You Ask, We Analyze: Why Meta Platforms Shares Must Hold This Key Level

Zinger Key Points
  • Meta’s fall from its Sept. 1 all-time high of $384.33 accelerated on Feb. 3, when the stock gapped down over 24% following mixed fourth-quarter earnings.
  • Meta has lost another 5% of its value this wee, but there are signs the stock is likely to bounce.

On Thursday evening, Benzinga asked its followers on Twitter what they’re buying at the open on Friday. From the replies Benzinga selected one ticker for technical analysis.

@RichardJudge17 and @dream_shinezuun are buying Meta Platforms, Inc FB and @ger2619 asked, “will it go under 200?”

Meta’s fall from its Sept. 1 all-time high of $384.33 accelerated on Feb. 3, when the stock gapped down over 24% following a bearish reaction to the company’s mixed fourth-quarter earnings report. Since that date, Meta has continued to trade lower, suffering through a number of bearish headlines.

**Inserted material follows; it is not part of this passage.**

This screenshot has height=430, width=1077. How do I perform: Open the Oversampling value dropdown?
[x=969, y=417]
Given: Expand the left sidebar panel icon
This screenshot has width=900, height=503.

On Wednesday, Alphabet, Inc GOOG, GOOGL announced plans to introduce new privacy restrictions across its Android smartphones, which will help to curtail companies that use software to track consumer behavior. Apple, Inc AAPL made similar privacy changes last June, which made Meta’s advertising less effective and contributed to a wipeout of over $300 billion from Meta’s market value.

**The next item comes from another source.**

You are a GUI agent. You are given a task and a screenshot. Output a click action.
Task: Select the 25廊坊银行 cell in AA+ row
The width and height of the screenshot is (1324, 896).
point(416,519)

On Tuesday, Texas Attorney General Ken Paxton filed a lawsuit against Meta for its use of facial-recognition technology, which violates the state’s privacy protections. Paxton says Meta has violated the law tens of millions of times in the state and is seeking a $25,000 civil penalty for each violation of the Use of Biometric Identifier Act and $10,000 for each violation of the Texas Deceptive Trade Practices Consumer Protection Act.

The onslaught of bad news has forced Meta to lose another 5% of its value just this week alone but there are signs the stock is likely to bounce, at least, over the coming days and bullish traders can watch for signs of a reversal as it approaches the key $200 level.

See Also: Kevin O'Leary Is Calling The Bottom In Meta Platforms Stock: 'This Is Where You Want To Accumulate'

The Meta Chart: Meta is trading in a confirmed downtrend making a consistent series of lower highs and higher lows. The stock’s most recent lower high was created on Feb. 10 at the $235 level and the most recent lower low was formed on Feb. 8 at $216.15. Meta has since fallen below that level but has not yet confirmed the next lower low has been printed.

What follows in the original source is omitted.